"""

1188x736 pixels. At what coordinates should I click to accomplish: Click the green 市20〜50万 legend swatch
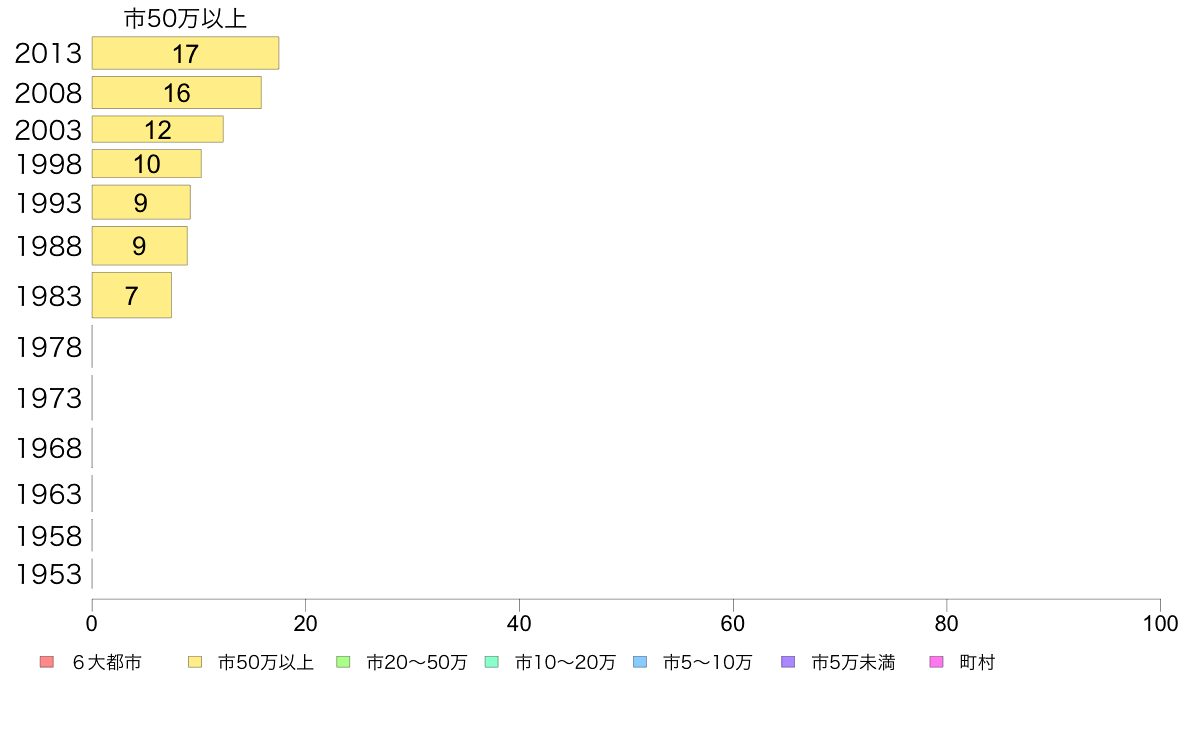tap(343, 662)
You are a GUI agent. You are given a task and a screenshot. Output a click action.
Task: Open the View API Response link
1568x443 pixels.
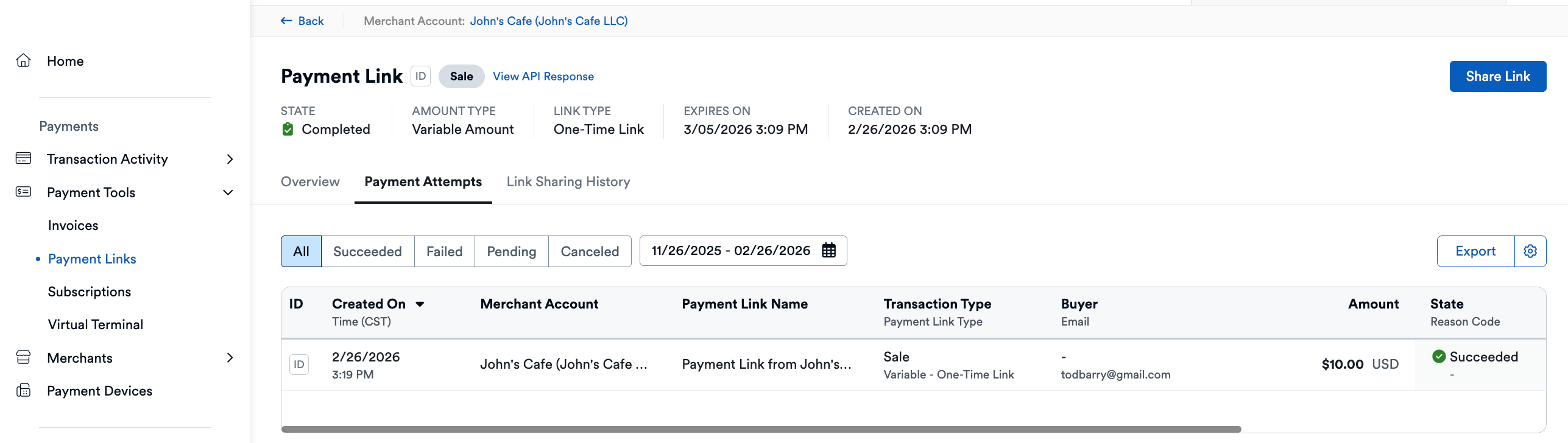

"""

### TASK PROMPT:
Repeat the line that contains "You are a GUI" and each line after it, through the last line of the listing, exactly and alone; pictures stay out of the repeat.

### COMPLETED EXERCISE:
You are a GUI agent. You are given a task and a screenshot. Output a click action.
Task: Open the View API Response link
1568x443 pixels.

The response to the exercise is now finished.